Sanitize an SQL order clause that might be tainted. Includes a whitelist option to limit the available columns to sort by and translate the given column names to actual table_name.column_name pairs.
Add this line to your application's Gemfile:
gem 'sanitize_order'
And then execute:
$ bundle
Or install it yourself as:
$ gem install sanitize_order
In your model, add
include SanitizeOrder
and in your controller safely set the order scope with
#sanitize_order(tainted_order)
or
#sanitize_order(tainted_order, whitelist)
where tainted_order
is in the form of:
column_name direction, column_name direction, ...
direction
is optional and can be ASC
or DESC
and defaults to ASC
if not
given.

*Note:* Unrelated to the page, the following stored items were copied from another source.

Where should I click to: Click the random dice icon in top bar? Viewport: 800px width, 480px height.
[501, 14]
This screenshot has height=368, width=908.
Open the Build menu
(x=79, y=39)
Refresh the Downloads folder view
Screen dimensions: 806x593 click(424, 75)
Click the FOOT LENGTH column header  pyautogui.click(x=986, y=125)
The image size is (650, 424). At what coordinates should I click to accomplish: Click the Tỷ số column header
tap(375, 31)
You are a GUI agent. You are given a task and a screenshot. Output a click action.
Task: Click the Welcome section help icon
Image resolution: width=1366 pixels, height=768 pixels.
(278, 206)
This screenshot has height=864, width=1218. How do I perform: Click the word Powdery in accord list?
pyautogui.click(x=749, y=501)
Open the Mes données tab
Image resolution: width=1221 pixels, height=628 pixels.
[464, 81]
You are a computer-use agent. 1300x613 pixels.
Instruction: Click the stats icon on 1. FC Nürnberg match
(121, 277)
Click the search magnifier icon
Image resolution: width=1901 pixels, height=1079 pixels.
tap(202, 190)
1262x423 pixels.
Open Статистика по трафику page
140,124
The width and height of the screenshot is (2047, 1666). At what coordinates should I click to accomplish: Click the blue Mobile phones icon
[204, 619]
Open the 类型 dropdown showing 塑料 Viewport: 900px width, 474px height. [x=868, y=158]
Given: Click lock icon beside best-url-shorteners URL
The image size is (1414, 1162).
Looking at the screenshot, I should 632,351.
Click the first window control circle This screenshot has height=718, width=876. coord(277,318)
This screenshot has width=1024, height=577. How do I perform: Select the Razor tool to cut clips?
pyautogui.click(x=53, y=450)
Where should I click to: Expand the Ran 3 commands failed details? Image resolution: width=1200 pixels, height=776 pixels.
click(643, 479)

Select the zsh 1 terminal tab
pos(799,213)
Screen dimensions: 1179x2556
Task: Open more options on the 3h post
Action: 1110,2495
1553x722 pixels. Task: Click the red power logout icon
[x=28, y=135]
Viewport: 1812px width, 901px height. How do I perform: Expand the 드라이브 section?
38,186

Case is ignored.
For example:
country asc, start_date
A column name whitelist is used if given, otherwise columns are validated
directly against the table column names. column_name
may be in the form:
table_column_name
or
table_name.table_column_name
The whitelist is a hash of allowed input table columns and the matching actual table and column names. For example:
{
'centre_id' => 'centre.id'
'enabled_at' => 'centre.enabled_date'
'disabled_at' => 'centre.disabled_date'
'features' => 'centre_features.name'
}
The whitelist is assumed clean and correct so no checking is done on its contents.